ELE SÓ QUERIA JOGAR FUTEBOL.

Ele Só queria jogar futebol.

Quando eu era garoto certo dia pareceu um menino na minha rua. Ele mudou para a casa número 42. Lembro como se fosse hoje, meus amigos contando a novidade. “Tem um garoto novo morando na casa número 42. Ele é um morto vivo”. Morto vivo? Como assim? Desde crianças fui cético e quis ver para crer. A turma se juntou e fomos tentar ver como era esse tal garoto. Ficamos escondidos atrás do portão por algum tempo. De repente o garoto surgiu na porta, sabendo que alguém estava na espreita, ou talvez, já acostumado com esse tipo de curiosidade. Quando ele apareceu, deu alguns passos para frente e foi difícil olhar para aquela fisionomia. O garoto possuía uma grande queimadura em seu rosto, seu lado direito era completamente deformado. Saímos correndo assustados e fiquei com aquela imagem na cabeça; à noite não consegui dormir, mas queria vê-lo de novo. Não era possível ser real, por outro lado eu não tinha visto sozinho, mais dez garotos viram também, não era um sonho!

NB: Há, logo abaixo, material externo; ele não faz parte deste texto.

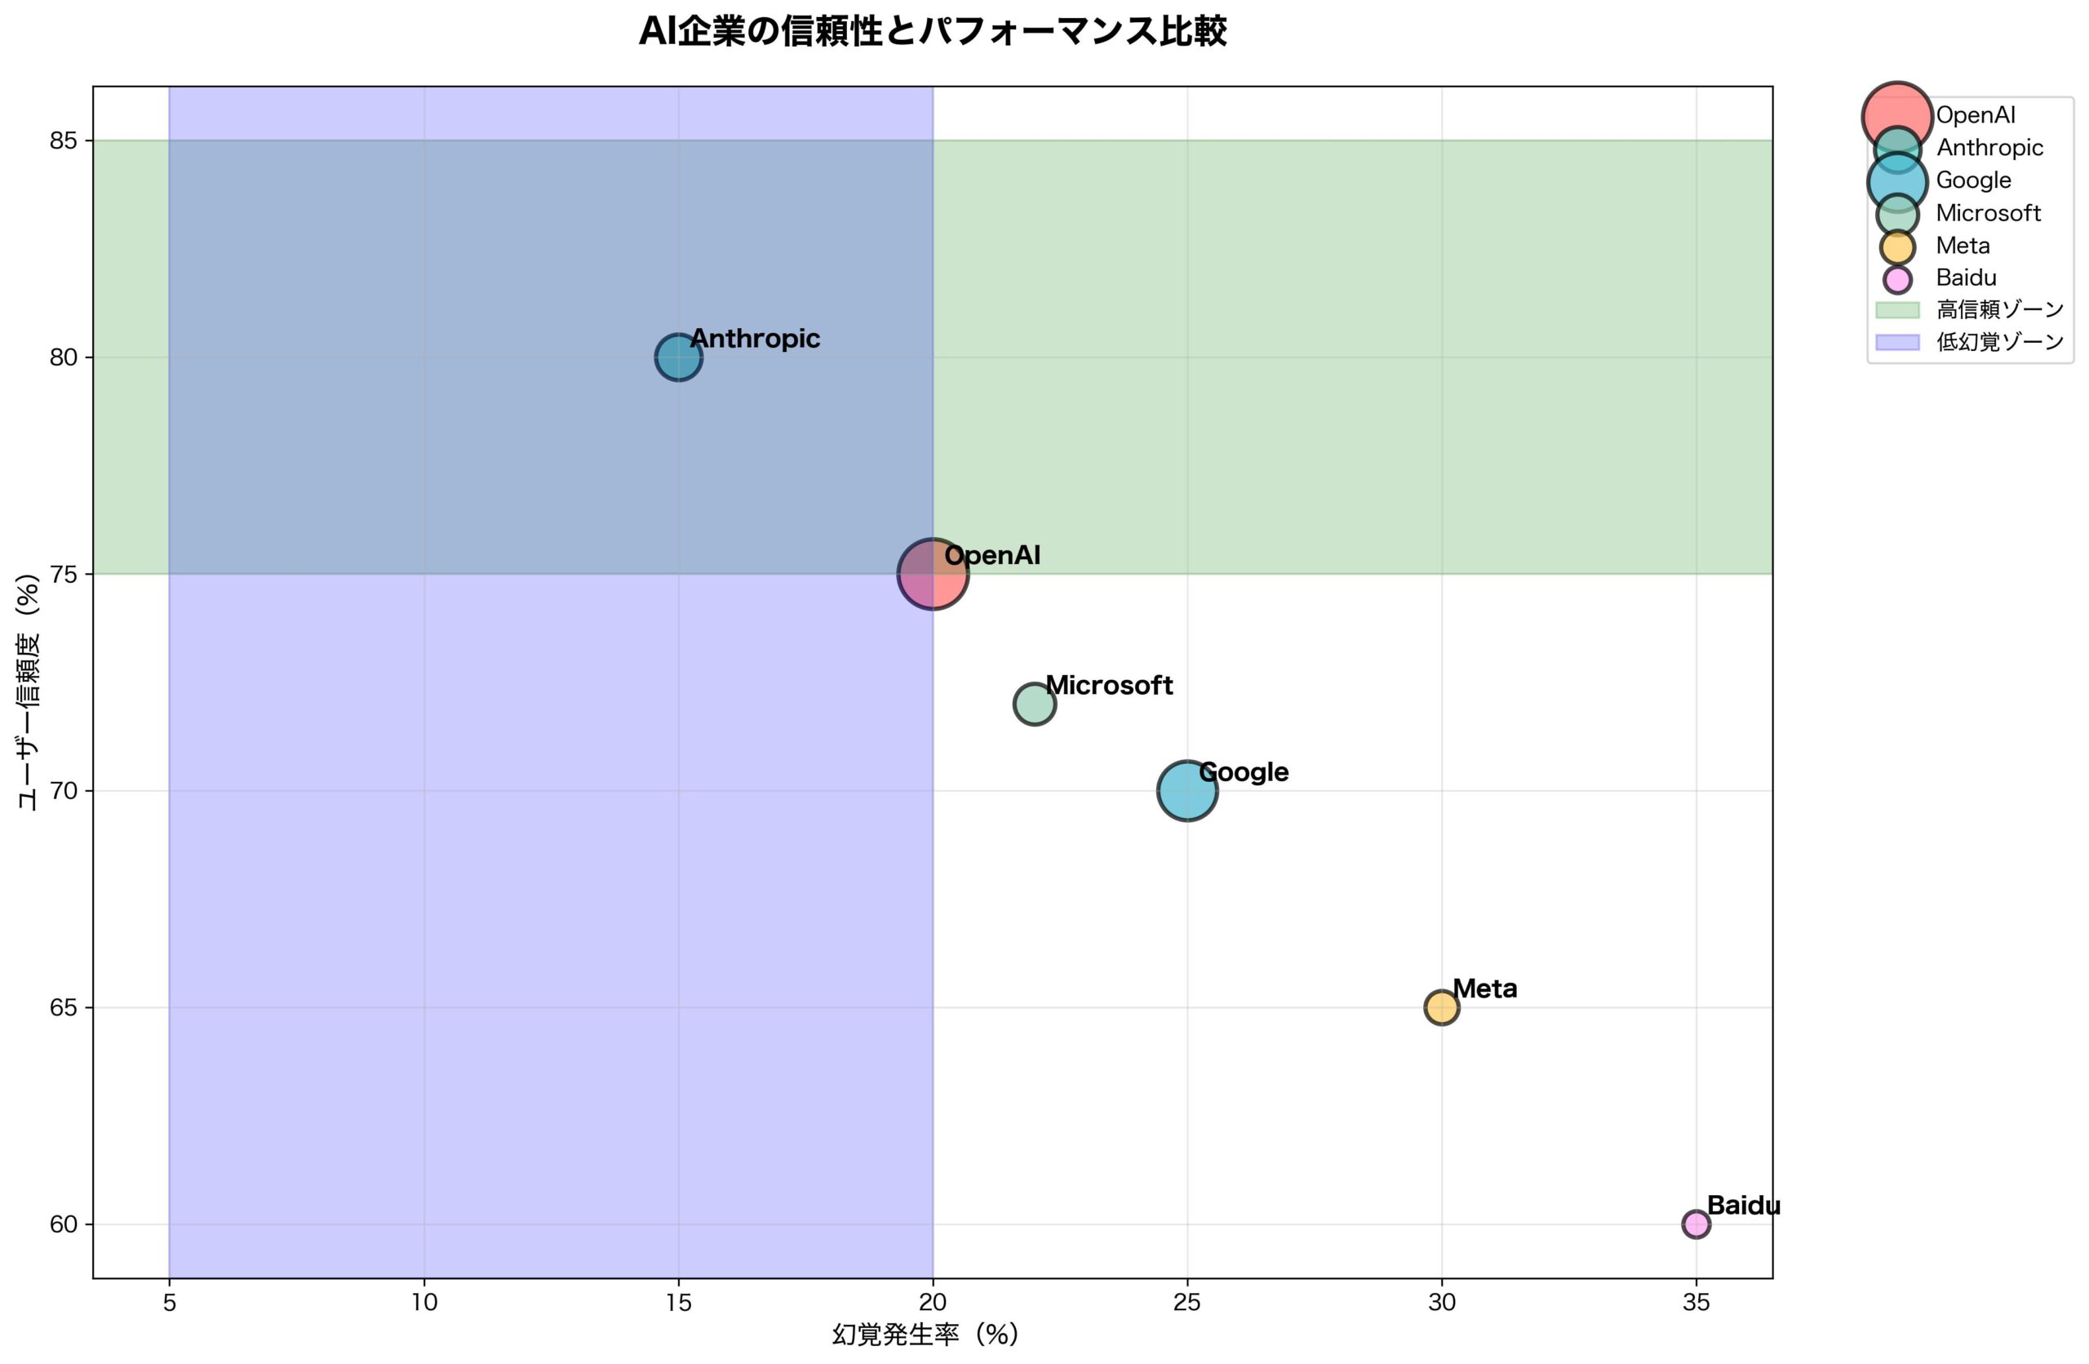This screenshot has width=2089, height=1364.
Task: Click the Google text label in the legend
Action: (x=1973, y=180)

A notícia do garoto já havia se espalhado pela pequena cidade. Pessoas de ruas mais distantes vinham com desculpas visitando pessoas sem interesse. Curiosidade mórbida.

Foi difícil fazer contato com aquele garoto, mesmo porque ele não saía de casa e quem estava de fora também não queria contato, apenas conferir se existia mesmo um morto vivo na cidade, dar uma ligeira olhada e nunca mais por os pés ali.

Como a casa 42 ficava próxima da minha e eu era o dono da bola e nosso jogo de futebol era sempre em frente da nossa casa, tinha o poder de decidir quando e onde era o jogo, por isso nunca mudei o local, quem quisesse tinha que jogar aonde eu determinasse. Foi difícil convencê-los a ficar perto da casa 42, mas à vontade de correr atrás da bola era tanta que todos venciam o medo e diariamente acontecia nosso jogo. O que os outros garotos não sabiam é que eu tinha visto o menino de relance outras vezes, também via sua mãe, seu pai e sua irmã. Para mim todos eles eram normais, cumprimentavam meus pais, às vezes conversavam um pouco com eles e sua irmã sempre me dava um sorriso.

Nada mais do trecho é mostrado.